Tirumantiram 2786. tm

O God of mercy, who performs the dance of illimitable happiness in the hall of inconceivable intelligence! The Rig and the other Vedas are thundering forth in words, announcing to us that all are thy slaves, all things belong to thee, all actions are thine, that thou pervades everywhere, that this is thy nature. Such is the teaching of those who, though they never speak, yet broke silence for our sake.

Karunakara Kadavul 6.3. pt, 33

Just as light shines, dispelling darkness, so also the Supreme Self shines, dispelling ignorance. Just as a lamp spontaneously goes out if not fed with oil, so also the ego becomes extinct if one meditates unceasingly and becomes merged in the Self. There is no higher gain than the Self.

Sarvajnanottara Āgama

The Supreme Lord is not two. To me belongs the glory of meditating that I, His devoted servant, am He. As one imagines, so one becomes. Therefore, practice the meditation of “I am He.” Then all your actions will become His action.   

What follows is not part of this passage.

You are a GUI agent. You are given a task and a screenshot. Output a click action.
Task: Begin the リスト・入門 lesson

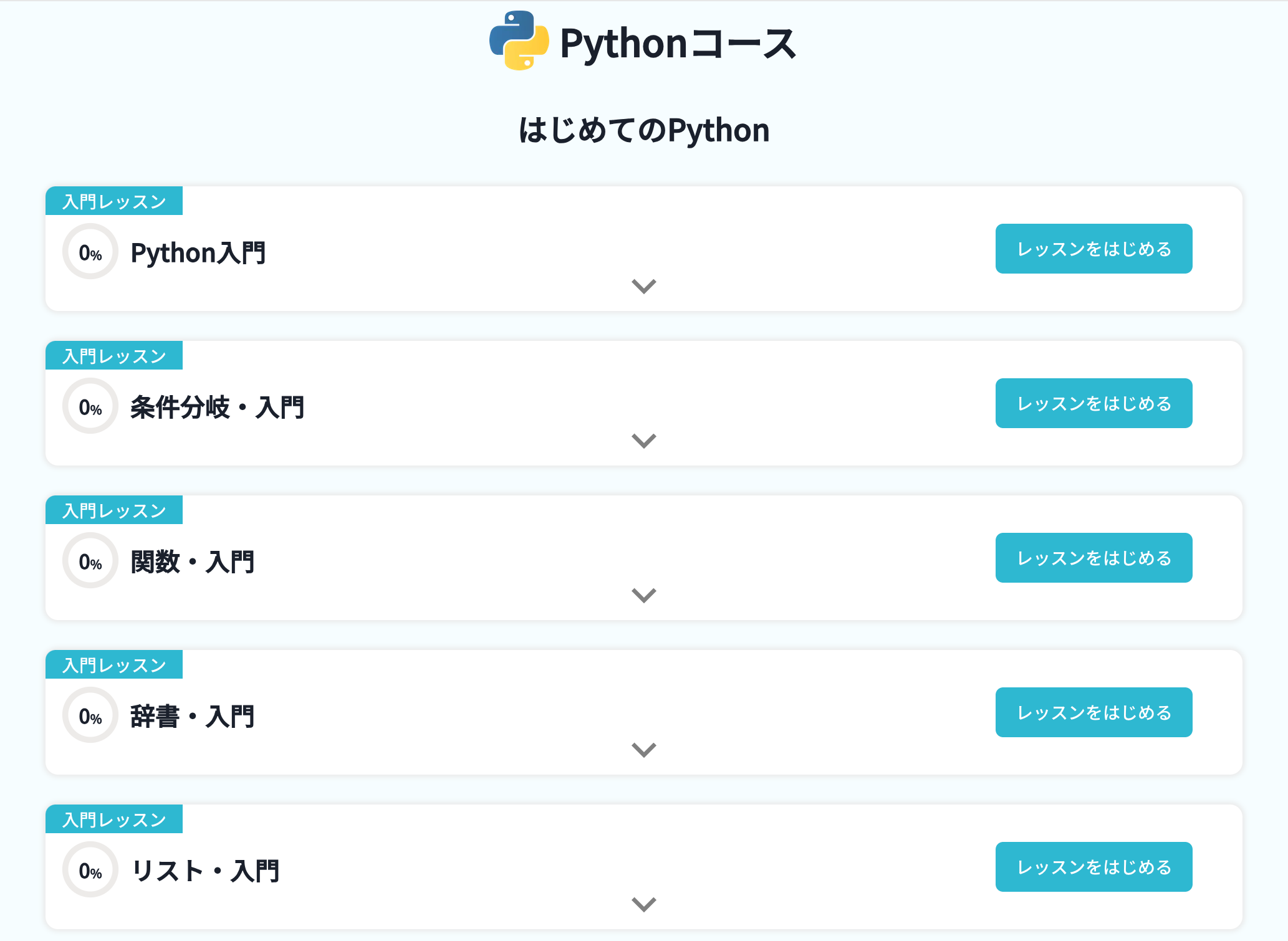(1094, 866)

Natchintanai, “I am He" nt, 8

Undistracted, I sit aloof and meditate. Doubt-free, following the ancient Vedas, I cross the awesome wasteland that this life is and beyond, into the Void that defies imagination, I merge. Meditating in oneness, I visioned Paraparam. Meditating in oneness, I realized Śiva-state. Meditating in oneness, I experienced awareness transcendental. Meditating in oneness, I witnessed eons upon eons.